Professor Henry Markram and Commissioner Neelie Kroes
Professor Henry Markram and Commissioner Neelie Kroes © European Union 2013 2 July, 2013

Thinking of the future

The Human Brain Project has been selected as a winner of the European Commission’s multi-billion euro competition of Future and Emerging Technologies (FET). Co-ordinated by Professor Henry Markram, it is designed to create a unified understanding of the brain that can span multiple levels of organisation, from genes to cognition and behaviour. The current lack of understanding is a huge obstacle for pharmaceutical companies trying to develop drugs for brain diseases and explains why neuroscience has yet to significantly impact ICT.

Rather than continue to research isolated aspects of the brain, the project proposes an alternative strategy: to identify data that must be measured experimentally and to predict the rest from what is already known. This requires a focused plan to integrate and exploit the massive volumes of data and knowledge we already have and the deluge of new data coming from labs all over the world. This will also, as the project’s website states, require the development of radically new supercomputing technologies.

Speaking to Pan European Networks at the FET announcement in Brussels, Professor Markram began by outlining the key priorities for the project.

We will now begin to work on making six ICT platforms available for collaborative research. The first of these will be a neuroinformatics platform, which, as an internet site, will aggregate data from around the world. We also want to build a brain simulation platform, where scientific members of the consortium can come together and collaboratively build, assimilate, analyse, and visualise brain models that will be run on supercomputers. This will mean that people will be able to log in from many parts of the world in order to work collaboratively.
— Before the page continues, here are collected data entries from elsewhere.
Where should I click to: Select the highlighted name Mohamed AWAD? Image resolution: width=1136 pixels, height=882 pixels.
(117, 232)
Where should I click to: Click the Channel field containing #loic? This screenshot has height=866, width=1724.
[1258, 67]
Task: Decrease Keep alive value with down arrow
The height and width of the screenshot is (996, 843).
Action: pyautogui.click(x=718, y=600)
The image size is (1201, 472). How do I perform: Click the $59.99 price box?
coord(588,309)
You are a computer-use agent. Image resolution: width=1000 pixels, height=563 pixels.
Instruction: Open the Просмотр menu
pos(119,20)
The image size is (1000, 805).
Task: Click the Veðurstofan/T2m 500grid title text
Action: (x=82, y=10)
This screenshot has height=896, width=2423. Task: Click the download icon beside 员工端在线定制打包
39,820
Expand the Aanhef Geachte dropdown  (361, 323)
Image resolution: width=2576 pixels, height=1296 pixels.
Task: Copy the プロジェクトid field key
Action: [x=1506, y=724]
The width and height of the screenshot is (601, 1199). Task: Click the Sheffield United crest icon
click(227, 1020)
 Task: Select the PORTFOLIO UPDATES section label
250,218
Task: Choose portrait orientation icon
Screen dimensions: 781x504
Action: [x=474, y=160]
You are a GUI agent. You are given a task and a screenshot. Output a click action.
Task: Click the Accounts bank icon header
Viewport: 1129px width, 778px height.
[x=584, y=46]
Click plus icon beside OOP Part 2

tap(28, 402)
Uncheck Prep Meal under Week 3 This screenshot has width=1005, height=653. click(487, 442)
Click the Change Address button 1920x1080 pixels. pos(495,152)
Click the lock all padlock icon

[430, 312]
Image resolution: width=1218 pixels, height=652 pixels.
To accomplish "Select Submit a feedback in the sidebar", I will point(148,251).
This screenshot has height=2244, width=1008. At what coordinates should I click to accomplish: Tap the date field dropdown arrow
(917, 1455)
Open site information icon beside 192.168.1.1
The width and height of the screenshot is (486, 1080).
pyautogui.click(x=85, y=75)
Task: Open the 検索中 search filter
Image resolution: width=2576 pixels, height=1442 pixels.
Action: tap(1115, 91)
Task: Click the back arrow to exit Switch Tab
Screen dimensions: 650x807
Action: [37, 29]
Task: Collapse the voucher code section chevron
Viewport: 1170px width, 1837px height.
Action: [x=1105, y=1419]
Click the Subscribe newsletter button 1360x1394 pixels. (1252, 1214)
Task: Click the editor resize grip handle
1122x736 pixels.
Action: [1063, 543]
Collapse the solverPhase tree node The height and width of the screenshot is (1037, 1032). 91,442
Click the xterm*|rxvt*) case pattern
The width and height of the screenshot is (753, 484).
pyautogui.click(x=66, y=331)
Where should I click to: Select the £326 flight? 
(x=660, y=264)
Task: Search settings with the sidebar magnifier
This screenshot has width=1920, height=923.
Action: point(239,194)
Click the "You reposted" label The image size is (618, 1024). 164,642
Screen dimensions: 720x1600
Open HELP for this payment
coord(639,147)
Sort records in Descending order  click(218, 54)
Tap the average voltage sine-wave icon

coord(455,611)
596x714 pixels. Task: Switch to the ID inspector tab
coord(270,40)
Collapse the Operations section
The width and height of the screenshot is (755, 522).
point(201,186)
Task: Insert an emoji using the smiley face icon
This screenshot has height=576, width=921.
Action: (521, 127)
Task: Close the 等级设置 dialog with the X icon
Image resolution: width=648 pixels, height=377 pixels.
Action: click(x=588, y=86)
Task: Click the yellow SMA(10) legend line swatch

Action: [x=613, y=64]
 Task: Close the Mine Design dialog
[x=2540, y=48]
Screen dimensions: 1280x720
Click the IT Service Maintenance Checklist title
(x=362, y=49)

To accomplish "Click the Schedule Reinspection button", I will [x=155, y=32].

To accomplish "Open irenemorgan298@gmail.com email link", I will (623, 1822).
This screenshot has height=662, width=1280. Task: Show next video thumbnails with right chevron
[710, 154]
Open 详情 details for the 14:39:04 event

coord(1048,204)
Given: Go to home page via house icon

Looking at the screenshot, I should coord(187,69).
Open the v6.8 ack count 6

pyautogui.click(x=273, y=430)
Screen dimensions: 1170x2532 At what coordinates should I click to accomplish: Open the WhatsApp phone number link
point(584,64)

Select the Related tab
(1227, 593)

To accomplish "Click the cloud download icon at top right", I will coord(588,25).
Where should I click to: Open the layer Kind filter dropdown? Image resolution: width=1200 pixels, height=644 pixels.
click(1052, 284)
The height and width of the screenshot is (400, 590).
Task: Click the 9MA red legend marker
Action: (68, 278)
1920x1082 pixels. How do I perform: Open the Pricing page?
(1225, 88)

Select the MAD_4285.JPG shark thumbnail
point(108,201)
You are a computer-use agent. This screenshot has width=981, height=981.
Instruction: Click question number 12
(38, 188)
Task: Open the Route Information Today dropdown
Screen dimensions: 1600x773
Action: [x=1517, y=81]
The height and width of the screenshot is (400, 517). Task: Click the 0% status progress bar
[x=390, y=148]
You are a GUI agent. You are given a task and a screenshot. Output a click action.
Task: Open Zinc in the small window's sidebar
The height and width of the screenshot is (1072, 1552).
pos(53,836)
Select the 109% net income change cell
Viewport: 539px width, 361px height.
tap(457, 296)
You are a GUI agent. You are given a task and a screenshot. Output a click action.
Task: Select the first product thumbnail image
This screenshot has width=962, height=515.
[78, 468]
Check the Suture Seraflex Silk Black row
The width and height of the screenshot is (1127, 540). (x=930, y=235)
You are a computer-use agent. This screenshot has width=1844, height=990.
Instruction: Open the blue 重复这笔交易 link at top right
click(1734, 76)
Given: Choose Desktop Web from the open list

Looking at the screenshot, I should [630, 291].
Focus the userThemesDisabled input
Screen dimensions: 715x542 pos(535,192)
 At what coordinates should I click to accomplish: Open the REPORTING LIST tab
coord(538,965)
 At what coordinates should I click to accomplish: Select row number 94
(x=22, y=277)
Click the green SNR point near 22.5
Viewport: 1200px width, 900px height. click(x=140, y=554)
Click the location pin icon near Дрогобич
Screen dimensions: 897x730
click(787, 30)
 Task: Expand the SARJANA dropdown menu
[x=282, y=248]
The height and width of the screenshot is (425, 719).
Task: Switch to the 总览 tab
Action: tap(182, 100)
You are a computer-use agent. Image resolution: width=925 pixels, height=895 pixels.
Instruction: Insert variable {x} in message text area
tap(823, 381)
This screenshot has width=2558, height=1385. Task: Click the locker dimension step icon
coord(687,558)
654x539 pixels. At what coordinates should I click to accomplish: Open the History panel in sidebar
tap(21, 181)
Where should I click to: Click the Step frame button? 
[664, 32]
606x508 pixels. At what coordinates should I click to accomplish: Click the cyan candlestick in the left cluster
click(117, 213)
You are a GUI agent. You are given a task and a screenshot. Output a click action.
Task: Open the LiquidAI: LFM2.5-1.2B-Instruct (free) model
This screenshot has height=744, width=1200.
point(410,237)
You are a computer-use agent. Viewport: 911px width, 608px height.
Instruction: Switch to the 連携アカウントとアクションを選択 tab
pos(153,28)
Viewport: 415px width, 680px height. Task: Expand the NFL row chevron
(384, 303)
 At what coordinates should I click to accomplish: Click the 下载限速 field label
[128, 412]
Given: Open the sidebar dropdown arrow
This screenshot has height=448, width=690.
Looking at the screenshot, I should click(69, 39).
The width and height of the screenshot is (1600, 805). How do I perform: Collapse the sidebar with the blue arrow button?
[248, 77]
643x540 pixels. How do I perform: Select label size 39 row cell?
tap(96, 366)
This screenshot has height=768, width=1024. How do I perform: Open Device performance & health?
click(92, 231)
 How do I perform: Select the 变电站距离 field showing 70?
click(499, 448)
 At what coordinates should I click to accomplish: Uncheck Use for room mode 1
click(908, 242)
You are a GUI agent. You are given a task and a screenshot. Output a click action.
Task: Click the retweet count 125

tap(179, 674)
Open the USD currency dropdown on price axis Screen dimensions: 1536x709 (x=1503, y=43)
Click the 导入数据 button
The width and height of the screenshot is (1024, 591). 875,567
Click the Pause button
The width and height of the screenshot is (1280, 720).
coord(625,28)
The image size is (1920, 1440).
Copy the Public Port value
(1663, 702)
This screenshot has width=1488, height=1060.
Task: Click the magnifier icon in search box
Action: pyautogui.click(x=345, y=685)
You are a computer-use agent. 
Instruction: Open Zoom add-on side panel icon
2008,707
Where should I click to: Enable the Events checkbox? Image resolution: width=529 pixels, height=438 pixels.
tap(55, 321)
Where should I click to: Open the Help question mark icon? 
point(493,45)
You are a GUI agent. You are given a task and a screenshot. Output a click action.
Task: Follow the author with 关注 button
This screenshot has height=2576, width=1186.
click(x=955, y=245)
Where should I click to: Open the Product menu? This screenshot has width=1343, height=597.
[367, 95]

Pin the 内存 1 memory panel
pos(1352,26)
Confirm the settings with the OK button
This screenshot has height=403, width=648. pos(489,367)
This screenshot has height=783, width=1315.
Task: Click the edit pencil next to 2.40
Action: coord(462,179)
The project will also include a platform for supercomputing, so that the computer science and neuroscience communities can get together and plan how to develop the software needed to run simulations, as well as on solutions as to how to optimise the simulations and to give people access to collaboratively develop the roadmap for exascale computing.

We will also develop neuromorphic computing facilities, and we are going to create a robotics facility in Munich, where it will be possible to take a brain model and plug it into a virtual agent, an avatar, acting in a virtual environment, and then to train it to develop some interesting behaviours. This will be a closed-loop environment, meaning that it is about looking at what behaviour translation there is from the brain’s activity.

A medical informatics platform will also be created, which will consist of a website where doctors will be able to add their data from a particular patient, which will then be blasted against a huge data set of information from other patients, resulting in various mathematical classifications and the possibility of personalised medicine.

These platforms are the first goals of the project: they are tools which, during the first 18 months of the project, we will make available to the whole consortium so that everybody can work on common ground. We think of this as a table where we will all be able to come together. Indeed, it is how CERN – the European Organization for Nuclear Research – first had to build a new instrument before they could properly begin their research. This is to be our new instrument, and will enable us to break new ground.

Nevertheless, this will only be the first version of the instrument, as it will continue to evolve, and, as it evolves, scientists will be invited to start using these tools, and, as it grows ever-more sophisticated, they will be able to ask deeper and more profound questions.

Personalised medicine

The project will certainly result in personalised medicine, so doctors will be able to add a patient’s data to the system and get an objective classification of a particular disease, for instance. This is a clear target.

We also hope to develop neuromorphic computing processes and systems. Indeed, we are already close to that goal even now, and these tools will get increasingly sophisticated. It may even reach a point where doctors and scientists may even have a neuromorphic processor on their laptop which will help them to make complex decisions solve particularly difficult problems that would normally require a supercomputer to solve. It would not replace, however, the current machines, but would act to complement and add intelligence to them.

We will also aim to develop interactive supercomputers, meaning that a virtual world can be entered via a website where incredibly detailed and interactive simulations can be run. The supercomputer, run remotely, would also make exascale power computing available to more communities, thereby allowing for the faster design of products and applications.

In addition, we are also working to develop tools for massive data analysis, for informatics, and new database technologies.

Society

Ultimately, from a basic science perspective, it will be extremely important that society as a whole participates in the project, so that we can learn about our brain and can learn how we can nurture the brain through nutrition and how to get the true potential out of the brain.

We are therefore aiming to establish a network of science museums where, in real-time, we can update content about the project, so that the public can go in and learn about the brain, its diseases and the technologies derived from the project.

The dissemination of information to the public in order to help them participate and learn about their brain and about what could go wrong in their brain (due to things such as taking drugs, for instance), is thus of fundamental importance, and as there will also be a chance to teach school children these things, this could have an enormous impact on society.